> [Supplied material]:
<<<<

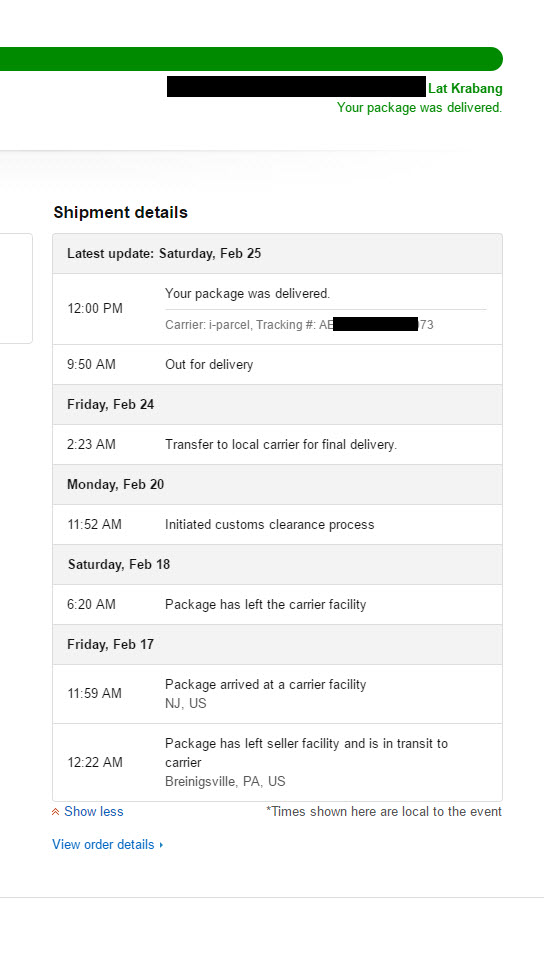This screenshot has height=959, width=544.
Task: Select the Lat Krabang destination text
Action: coord(465,88)
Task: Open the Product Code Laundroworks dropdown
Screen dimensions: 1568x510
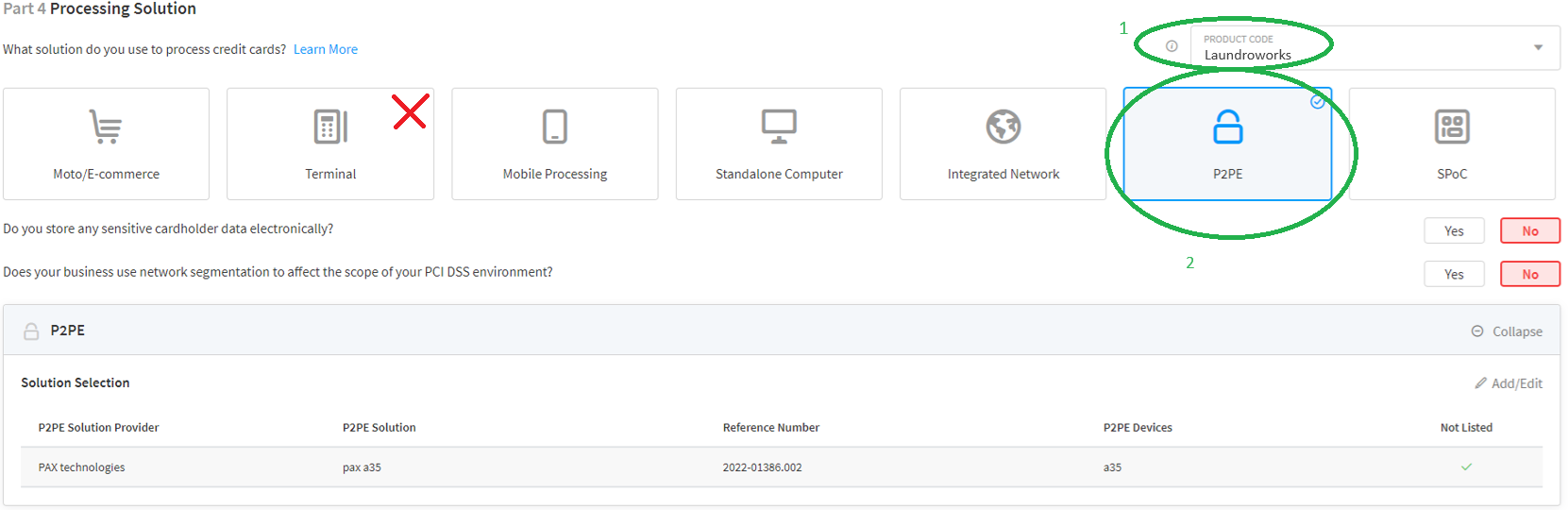Action: pos(1375,47)
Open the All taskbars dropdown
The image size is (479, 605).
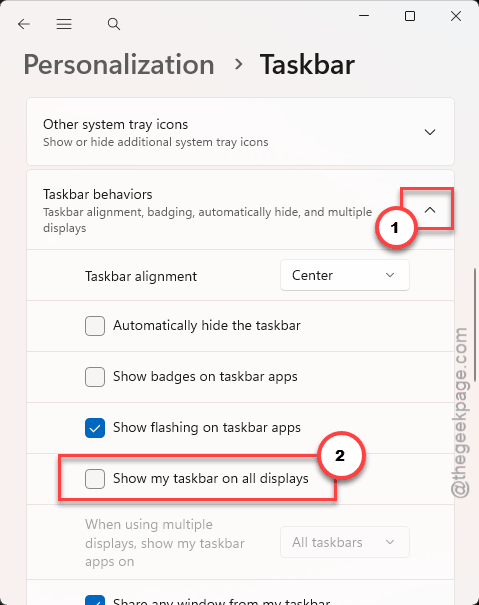[345, 542]
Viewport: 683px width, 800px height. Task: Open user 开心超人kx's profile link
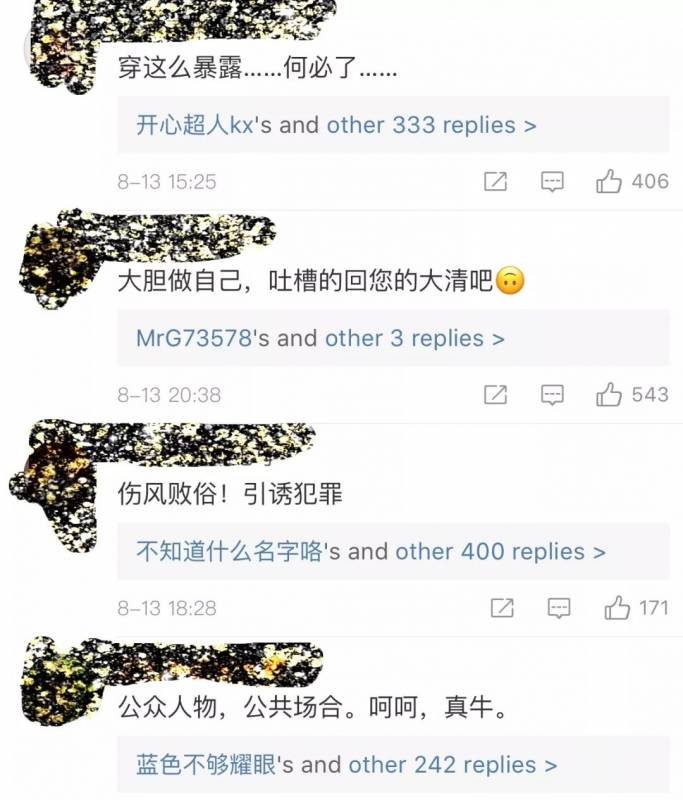[x=195, y=125]
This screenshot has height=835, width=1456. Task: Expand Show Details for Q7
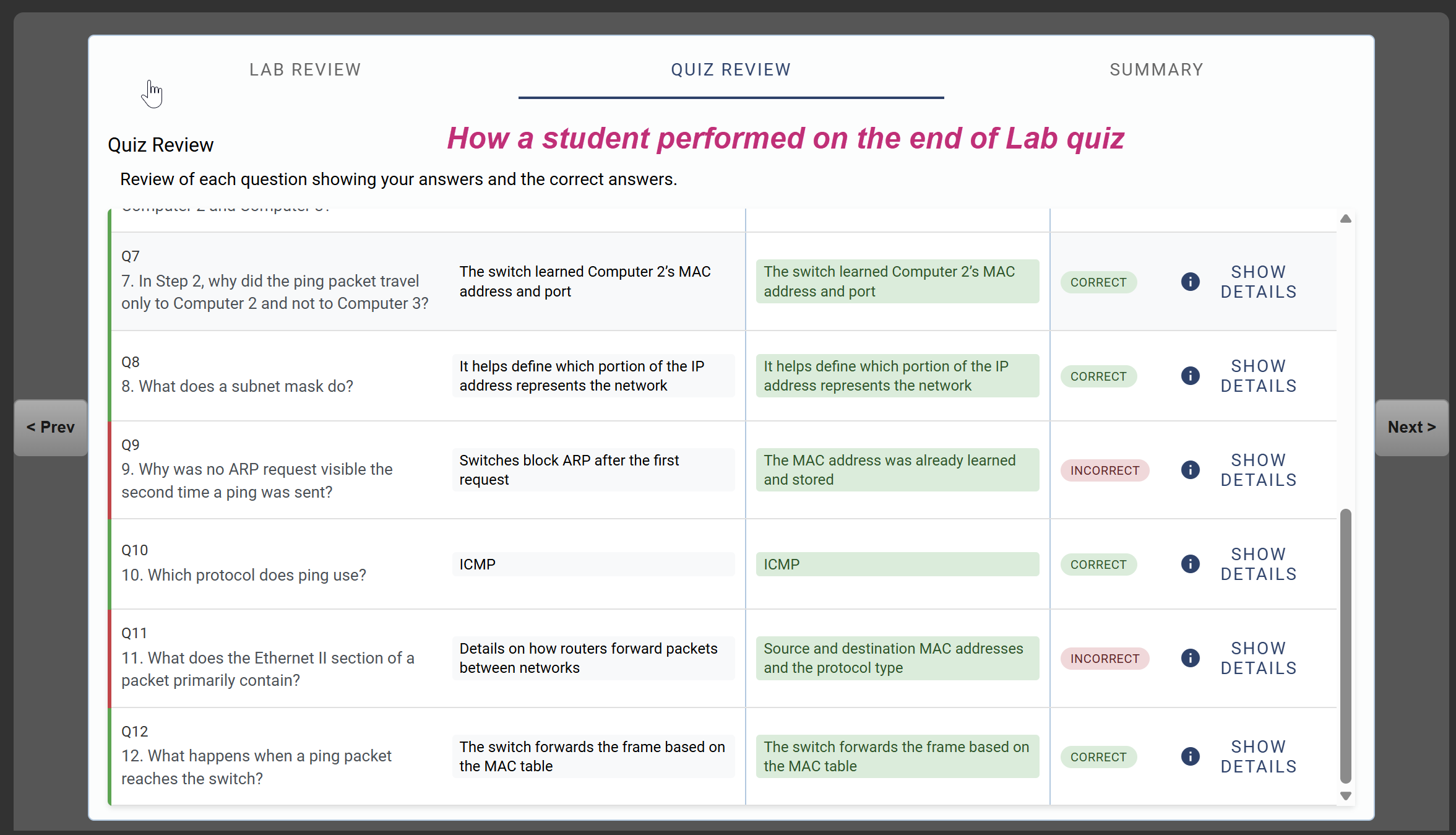coord(1258,282)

>>>>

> [Description of the task]: Only an exact copy of the lines from the one with "The image size is (479, 605)." through the last line of the listing should be given; pictures must not be included.

> [Expected answer]:
The image size is (479, 605).
[345, 542]
Viewport: 683px width, 800px height. Task: Open user 开心超人kx's profile link
[x=195, y=125]
This screenshot has height=835, width=1456. Task: Expand Show Details for Q7
coord(1258,282)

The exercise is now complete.